Edward Burney’s portrait, which is prefixed to the _Diary and Letters_ of 1842-6, had been mezzotinted two years earlier by Charles Turner on a larger scale. It is said to represent Miss Burney at the age of thirty, having been painted at Chessington in August 1782. She wears a hat and feathers; and her hair is frizzed out in the approved fashion of the day. Her attitude is conventional:—she sits demurely erect, with formally posed hands. But her eyes are brimming with latent animation; and the corners of the lips are lifted with a lurking sense of fun. Of the sitter’s stature the picture gives little indication. She is reported, however, to have been extremely slight and frail of make—“a small cargo for the Chessington coach,” said Mr. Crisp. It was perhaps owing to this that she preserved so long her youthful and almost girlish appearance. As to her eyes, which, in the portrait, look large and luminous, we have her own assurance that they were greenish gray; and from the fact that she was called “the dove” by one of her Tunbridge friends, we must assume that they resembled those of Mrs. Delany, who is praised by her adoring husband for “what Solomon calls ‘dove’s eyes.’” Her complexion was brown; and she is affirmed to have been rather French-looking. Beautiful of feature, perhaps, she could scarcely be called. But it is admitted that she had great charm of expression, and a countenance which was quick to betray every passing emotion. “Poor Fanny’s face”—said her father—“tells us what she thinks whether she will or no”; and she confirms this herself by lamenting her lack of power to command her features. She “rouged” readily—to use her own euphemism for blushing. For the rest, she was all her life ailing and delicate. But like many valetudinarians, she succeeded in surviving her robuster relatives. She out-lasted all her sisters except one; and she lived to the age of eighty-seven.[36]

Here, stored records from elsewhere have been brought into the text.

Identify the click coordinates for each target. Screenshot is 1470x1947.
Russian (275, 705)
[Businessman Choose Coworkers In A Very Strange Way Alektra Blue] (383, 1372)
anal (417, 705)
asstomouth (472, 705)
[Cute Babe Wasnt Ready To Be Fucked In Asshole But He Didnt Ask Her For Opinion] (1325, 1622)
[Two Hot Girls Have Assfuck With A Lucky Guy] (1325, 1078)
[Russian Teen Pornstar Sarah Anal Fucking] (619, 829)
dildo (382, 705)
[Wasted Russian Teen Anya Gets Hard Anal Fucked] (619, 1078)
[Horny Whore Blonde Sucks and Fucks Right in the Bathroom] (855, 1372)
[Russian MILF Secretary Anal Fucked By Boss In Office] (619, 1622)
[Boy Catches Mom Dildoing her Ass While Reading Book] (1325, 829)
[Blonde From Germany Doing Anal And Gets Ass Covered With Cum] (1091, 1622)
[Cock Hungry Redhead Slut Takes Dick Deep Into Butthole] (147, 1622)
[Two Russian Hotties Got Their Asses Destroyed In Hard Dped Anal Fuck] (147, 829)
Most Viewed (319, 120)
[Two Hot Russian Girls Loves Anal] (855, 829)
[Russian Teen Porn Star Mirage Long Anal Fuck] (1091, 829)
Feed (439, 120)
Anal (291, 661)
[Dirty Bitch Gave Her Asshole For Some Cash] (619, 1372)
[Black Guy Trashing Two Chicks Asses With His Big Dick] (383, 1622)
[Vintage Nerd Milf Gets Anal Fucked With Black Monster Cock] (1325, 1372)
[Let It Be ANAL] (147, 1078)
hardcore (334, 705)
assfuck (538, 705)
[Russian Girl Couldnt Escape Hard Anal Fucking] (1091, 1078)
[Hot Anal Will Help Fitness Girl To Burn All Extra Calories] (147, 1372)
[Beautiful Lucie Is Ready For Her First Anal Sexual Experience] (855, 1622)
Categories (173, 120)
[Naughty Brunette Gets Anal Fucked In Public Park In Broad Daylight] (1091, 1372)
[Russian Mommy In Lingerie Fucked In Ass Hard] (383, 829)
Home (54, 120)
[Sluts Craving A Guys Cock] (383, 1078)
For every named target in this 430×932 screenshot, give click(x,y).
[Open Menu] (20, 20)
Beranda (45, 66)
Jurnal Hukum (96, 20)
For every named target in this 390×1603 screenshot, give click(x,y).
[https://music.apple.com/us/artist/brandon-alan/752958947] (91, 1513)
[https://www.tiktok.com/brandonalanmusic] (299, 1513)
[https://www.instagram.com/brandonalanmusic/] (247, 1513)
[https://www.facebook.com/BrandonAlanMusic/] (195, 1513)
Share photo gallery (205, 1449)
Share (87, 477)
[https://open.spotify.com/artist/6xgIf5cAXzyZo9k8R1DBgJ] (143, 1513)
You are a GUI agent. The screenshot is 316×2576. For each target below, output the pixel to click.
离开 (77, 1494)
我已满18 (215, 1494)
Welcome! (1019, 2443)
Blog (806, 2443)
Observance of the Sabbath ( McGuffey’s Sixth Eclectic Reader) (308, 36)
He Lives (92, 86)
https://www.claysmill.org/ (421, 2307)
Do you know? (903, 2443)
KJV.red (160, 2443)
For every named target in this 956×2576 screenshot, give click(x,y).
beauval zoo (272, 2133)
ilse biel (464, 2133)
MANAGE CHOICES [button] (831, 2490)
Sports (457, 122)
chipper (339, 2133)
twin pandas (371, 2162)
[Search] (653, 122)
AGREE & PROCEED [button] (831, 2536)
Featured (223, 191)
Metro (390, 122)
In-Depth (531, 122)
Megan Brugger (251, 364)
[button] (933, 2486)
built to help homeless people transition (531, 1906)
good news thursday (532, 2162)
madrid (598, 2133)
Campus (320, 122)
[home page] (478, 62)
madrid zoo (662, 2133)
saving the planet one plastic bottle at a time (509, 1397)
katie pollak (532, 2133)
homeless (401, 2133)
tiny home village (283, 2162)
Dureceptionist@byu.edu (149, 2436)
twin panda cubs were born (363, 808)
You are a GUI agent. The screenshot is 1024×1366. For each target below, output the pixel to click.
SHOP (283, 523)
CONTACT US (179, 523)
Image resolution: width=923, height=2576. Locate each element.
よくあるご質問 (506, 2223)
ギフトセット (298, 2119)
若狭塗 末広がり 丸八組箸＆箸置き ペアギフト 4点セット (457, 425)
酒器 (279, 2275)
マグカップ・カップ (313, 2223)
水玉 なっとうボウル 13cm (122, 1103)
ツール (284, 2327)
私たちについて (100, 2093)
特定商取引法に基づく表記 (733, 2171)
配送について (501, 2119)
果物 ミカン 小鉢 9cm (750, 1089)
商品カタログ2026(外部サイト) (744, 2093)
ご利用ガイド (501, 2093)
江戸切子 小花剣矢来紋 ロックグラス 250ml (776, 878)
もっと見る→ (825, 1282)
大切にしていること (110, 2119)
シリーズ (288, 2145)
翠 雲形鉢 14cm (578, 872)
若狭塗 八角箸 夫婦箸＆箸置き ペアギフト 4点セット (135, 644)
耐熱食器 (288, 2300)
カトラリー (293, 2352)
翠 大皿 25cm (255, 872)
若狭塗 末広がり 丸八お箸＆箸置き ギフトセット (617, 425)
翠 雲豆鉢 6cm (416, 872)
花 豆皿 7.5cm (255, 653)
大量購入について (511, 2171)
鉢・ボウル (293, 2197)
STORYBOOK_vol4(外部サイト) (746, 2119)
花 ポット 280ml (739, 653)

When Dr. Burney fetched his daughter from Chessington, it had been arranged that they should stop at Streatham Place on their way back to town. This they did; and Fanny’s diary gives a full account of what she pronounces to be “the most consequential day she had spent since her birth.” Mrs. Thrale was very gracious, and very discreet, only mentioning _Evelina_ in order to refer to Dr. Johnson’s genuine admiration for the book. Mr. Seward, whom we remember as one of the visitors to St. Martin’s Street, was not by any means so considerate, bluntly blurting out his praises in the most embarrassing manner. At dinner a place was left next Miss Burney for Dr. Johnson, who presently appeared. The Doctor was as delicate as Mrs. Thrale, only touching indirectly and circuitously upon the burning topic. Asked by Mrs. Thrale to have some little pies of mutton, he declared gallantly that sitting next Miss Burney made him too proud to eat mutton. Later, after some rambling talk about the wear and tear of Garrick’s face, he went on to speak of Dr. Burney’s rival, Sir John Hawkins, whom he can scarcely be said to have extolled. He believed him “an honest man at the bottom; but to be sure,” he continued, “he is penurious, and he is mean, and it must be owned he has a degree of brutality, and a tendency to savageness, that cannot easily be defended.” Giving an instance of Sir John’s “_unclubbable_” character, he added that it reminded him of a lady with whom he had once travelled, who, stopping at an inn in her own coach and four, called for—a pint of ale! quarrelling moreover with the waiter for not giving full measure. And here came in another adroit allusion to _Evelina_. “Mme. Duval”—said the Doctor—“could not have done a grosser thing!”—a sentiment which of course convulsed the company, and threw the young person at his side into the most delicious confusion. Altogether the visit was delightful; and when Fanny and her father got into the chaise to go, it was a settled thing that she was to come again to Streatham, and for a much longer stay.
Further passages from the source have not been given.